[Stored data]
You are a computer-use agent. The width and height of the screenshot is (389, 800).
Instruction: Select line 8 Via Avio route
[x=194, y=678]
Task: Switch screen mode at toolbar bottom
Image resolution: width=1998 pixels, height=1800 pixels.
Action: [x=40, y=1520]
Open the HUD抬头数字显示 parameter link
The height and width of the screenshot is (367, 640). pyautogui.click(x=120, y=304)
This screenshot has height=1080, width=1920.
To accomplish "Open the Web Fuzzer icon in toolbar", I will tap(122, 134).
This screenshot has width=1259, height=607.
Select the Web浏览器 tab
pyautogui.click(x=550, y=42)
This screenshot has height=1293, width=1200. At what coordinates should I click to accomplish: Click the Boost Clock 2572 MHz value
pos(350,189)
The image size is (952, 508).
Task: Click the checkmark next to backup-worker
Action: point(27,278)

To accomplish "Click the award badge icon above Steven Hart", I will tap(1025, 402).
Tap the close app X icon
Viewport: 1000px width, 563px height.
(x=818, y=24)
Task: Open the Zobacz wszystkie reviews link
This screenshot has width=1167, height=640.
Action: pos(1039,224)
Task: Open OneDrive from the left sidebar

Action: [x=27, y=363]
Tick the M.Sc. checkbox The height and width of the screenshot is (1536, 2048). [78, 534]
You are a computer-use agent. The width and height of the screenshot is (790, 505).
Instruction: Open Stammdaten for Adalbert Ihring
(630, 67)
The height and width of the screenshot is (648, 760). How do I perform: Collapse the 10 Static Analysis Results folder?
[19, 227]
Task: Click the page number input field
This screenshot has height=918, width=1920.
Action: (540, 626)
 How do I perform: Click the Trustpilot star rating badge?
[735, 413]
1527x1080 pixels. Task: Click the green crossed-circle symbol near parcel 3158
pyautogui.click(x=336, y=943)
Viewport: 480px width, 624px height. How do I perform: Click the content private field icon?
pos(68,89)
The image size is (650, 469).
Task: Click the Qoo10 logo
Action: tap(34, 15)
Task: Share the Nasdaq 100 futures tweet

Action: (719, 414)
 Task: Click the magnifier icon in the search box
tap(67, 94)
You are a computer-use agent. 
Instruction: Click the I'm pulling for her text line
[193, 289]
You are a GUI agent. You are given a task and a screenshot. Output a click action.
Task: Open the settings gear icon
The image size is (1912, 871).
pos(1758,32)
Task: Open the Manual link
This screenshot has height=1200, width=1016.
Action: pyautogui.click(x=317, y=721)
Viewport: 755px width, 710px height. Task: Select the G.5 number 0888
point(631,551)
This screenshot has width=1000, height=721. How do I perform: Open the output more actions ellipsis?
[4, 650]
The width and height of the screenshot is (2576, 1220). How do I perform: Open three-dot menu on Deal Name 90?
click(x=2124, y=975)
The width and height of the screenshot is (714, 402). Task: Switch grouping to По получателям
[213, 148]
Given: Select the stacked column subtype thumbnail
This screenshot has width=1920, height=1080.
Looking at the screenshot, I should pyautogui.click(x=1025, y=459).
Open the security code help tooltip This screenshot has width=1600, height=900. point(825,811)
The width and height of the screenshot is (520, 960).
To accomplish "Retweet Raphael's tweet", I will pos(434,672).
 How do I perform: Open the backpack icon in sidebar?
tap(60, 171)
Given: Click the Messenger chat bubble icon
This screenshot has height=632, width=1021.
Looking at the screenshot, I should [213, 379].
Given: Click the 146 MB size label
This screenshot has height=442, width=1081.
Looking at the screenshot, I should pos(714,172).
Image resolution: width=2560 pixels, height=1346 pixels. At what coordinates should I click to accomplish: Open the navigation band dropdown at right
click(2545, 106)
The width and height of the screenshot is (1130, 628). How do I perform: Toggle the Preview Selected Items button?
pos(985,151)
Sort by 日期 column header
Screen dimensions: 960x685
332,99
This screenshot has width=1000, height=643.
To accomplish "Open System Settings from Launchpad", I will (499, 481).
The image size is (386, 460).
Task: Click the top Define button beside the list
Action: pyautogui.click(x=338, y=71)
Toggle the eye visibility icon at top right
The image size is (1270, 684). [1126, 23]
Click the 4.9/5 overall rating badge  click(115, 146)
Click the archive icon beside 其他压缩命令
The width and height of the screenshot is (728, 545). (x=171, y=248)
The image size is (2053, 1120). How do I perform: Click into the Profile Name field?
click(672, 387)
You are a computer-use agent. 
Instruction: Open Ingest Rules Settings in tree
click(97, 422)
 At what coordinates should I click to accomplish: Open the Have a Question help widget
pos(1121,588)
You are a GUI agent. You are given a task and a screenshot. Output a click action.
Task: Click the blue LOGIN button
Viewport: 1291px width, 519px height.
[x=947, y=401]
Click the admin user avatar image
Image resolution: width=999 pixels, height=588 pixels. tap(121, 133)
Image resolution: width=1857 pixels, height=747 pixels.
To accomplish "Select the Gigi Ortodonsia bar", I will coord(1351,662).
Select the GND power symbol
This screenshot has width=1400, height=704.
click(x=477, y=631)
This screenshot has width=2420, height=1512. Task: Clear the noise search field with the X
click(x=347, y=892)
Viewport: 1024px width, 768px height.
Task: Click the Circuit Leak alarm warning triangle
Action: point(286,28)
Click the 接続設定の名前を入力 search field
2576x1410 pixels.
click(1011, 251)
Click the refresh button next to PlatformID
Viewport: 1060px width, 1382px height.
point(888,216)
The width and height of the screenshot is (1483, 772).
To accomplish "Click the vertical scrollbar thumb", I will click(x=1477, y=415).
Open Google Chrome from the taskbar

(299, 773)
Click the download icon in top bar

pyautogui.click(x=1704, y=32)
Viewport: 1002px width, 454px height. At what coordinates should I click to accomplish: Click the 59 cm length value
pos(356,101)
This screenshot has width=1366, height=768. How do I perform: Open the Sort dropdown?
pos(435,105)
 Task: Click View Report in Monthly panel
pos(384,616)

_Problem to work on_
Return all of the rows above verbatim, with no character altered, added, or left out.

_Reply_
You are a computer-use agent. The width and height of the screenshot is (389, 800).
Instruction: Select line 8 Via Avio route
[x=194, y=678]
Task: Switch screen mode at toolbar bottom
Image resolution: width=1998 pixels, height=1800 pixels.
Action: [x=40, y=1520]
Open the HUD抬头数字显示 parameter link
The height and width of the screenshot is (367, 640). pyautogui.click(x=120, y=304)
This screenshot has height=1080, width=1920.
To accomplish "Open the Web Fuzzer icon in toolbar", I will tap(122, 134).
This screenshot has width=1259, height=607.
Select the Web浏览器 tab
pyautogui.click(x=550, y=42)
This screenshot has height=1293, width=1200. At what coordinates should I click to accomplish: Click the Boost Clock 2572 MHz value
pos(350,189)
The image size is (952, 508).
Task: Click the checkmark next to backup-worker
Action: point(27,278)

To accomplish "Click the award badge icon above Steven Hart", I will tap(1025, 402).
Tap the close app X icon
Viewport: 1000px width, 563px height.
(x=818, y=24)
Task: Open the Zobacz wszystkie reviews link
This screenshot has width=1167, height=640.
Action: pos(1039,224)
Task: Open OneDrive from the left sidebar

Action: [x=27, y=363]
Tick the M.Sc. checkbox The height and width of the screenshot is (1536, 2048). [78, 534]
You are a computer-use agent. The width and height of the screenshot is (790, 505).
Instruction: Open Stammdaten for Adalbert Ihring
(630, 67)
The height and width of the screenshot is (648, 760). How do I perform: Collapse the 10 Static Analysis Results folder?
[19, 227]
Task: Click the page number input field
This screenshot has height=918, width=1920.
Action: (540, 626)
 How do I perform: Click the Trustpilot star rating badge?
[735, 413]
1527x1080 pixels. Task: Click the green crossed-circle symbol near parcel 3158
pyautogui.click(x=336, y=943)
Viewport: 480px width, 624px height. How do I perform: Click the content private field icon?
pos(68,89)
The image size is (650, 469).
Task: Click the Qoo10 logo
Action: tap(34, 15)
Task: Share the Nasdaq 100 futures tweet

Action: (719, 414)
 Task: Click the magnifier icon in the search box
tap(67, 94)
You are a computer-use agent. 
Instruction: Click the I'm pulling for her text line
[193, 289]
You are a GUI agent. You are given a task and a screenshot. Output a click action.
Task: Open the settings gear icon
The image size is (1912, 871).
pos(1758,32)
Task: Open the Manual link
This screenshot has height=1200, width=1016.
Action: pyautogui.click(x=317, y=721)
Viewport: 755px width, 710px height. Task: Select the G.5 number 0888
point(631,551)
This screenshot has width=1000, height=721. How do I perform: Open the output more actions ellipsis?
[4, 650]
The width and height of the screenshot is (2576, 1220). How do I perform: Open three-dot menu on Deal Name 90?
click(x=2124, y=975)
The width and height of the screenshot is (714, 402). Task: Switch grouping to По получателям
[213, 148]
Given: Select the stacked column subtype thumbnail
This screenshot has width=1920, height=1080.
Looking at the screenshot, I should pyautogui.click(x=1025, y=459).
Open the security code help tooltip This screenshot has width=1600, height=900. point(825,811)
The width and height of the screenshot is (520, 960).
To accomplish "Retweet Raphael's tweet", I will pos(434,672).
 How do I perform: Open the backpack icon in sidebar?
tap(60, 171)
Given: Click the Messenger chat bubble icon
This screenshot has height=632, width=1021.
Looking at the screenshot, I should [213, 379].
Given: Click the 146 MB size label
This screenshot has height=442, width=1081.
Looking at the screenshot, I should pos(714,172).
Image resolution: width=2560 pixels, height=1346 pixels. At what coordinates should I click to accomplish: Open the navigation band dropdown at right
click(2545, 106)
The width and height of the screenshot is (1130, 628). How do I perform: Toggle the Preview Selected Items button?
pos(985,151)
Sort by 日期 column header
Screen dimensions: 960x685
332,99
This screenshot has width=1000, height=643.
To accomplish "Open System Settings from Launchpad", I will (499, 481).
The image size is (386, 460).
Task: Click the top Define button beside the list
Action: pyautogui.click(x=338, y=71)
Toggle the eye visibility icon at top right
The image size is (1270, 684). [1126, 23]
Click the 4.9/5 overall rating badge  click(115, 146)
Click the archive icon beside 其他压缩命令
The width and height of the screenshot is (728, 545). (x=171, y=248)
The image size is (2053, 1120). How do I perform: Click into the Profile Name field?
click(672, 387)
You are a computer-use agent. 
Instruction: Open Ingest Rules Settings in tree
click(97, 422)
 At what coordinates should I click to accomplish: Open the Have a Question help widget
pos(1121,588)
You are a GUI agent. You are given a task and a screenshot. Output a click action.
Task: Click the blue LOGIN button
Viewport: 1291px width, 519px height.
[x=947, y=401]
Click the admin user avatar image
Image resolution: width=999 pixels, height=588 pixels. tap(121, 133)
Image resolution: width=1857 pixels, height=747 pixels.
To accomplish "Select the Gigi Ortodonsia bar", I will coord(1351,662).
Select the GND power symbol
This screenshot has width=1400, height=704.
click(x=477, y=631)
This screenshot has width=2420, height=1512. Task: Clear the noise search field with the X
click(x=347, y=892)
Viewport: 1024px width, 768px height.
Task: Click the Circuit Leak alarm warning triangle
Action: point(286,28)
Click the 接続設定の名前を入力 search field
2576x1410 pixels.
click(1011, 251)
Click the refresh button next to PlatformID
Viewport: 1060px width, 1382px height.
point(888,216)
The width and height of the screenshot is (1483, 772).
To accomplish "Click the vertical scrollbar thumb", I will click(x=1477, y=415).
Open Google Chrome from the taskbar

(299, 773)
Click the download icon in top bar

pyautogui.click(x=1704, y=32)
Viewport: 1002px width, 454px height. At what coordinates should I click to accomplish: Click the 59 cm length value
pos(356,101)
This screenshot has width=1366, height=768. How do I perform: Open the Sort dropdown?
pos(435,105)
 Task: Click View Report in Monthly panel
pos(384,616)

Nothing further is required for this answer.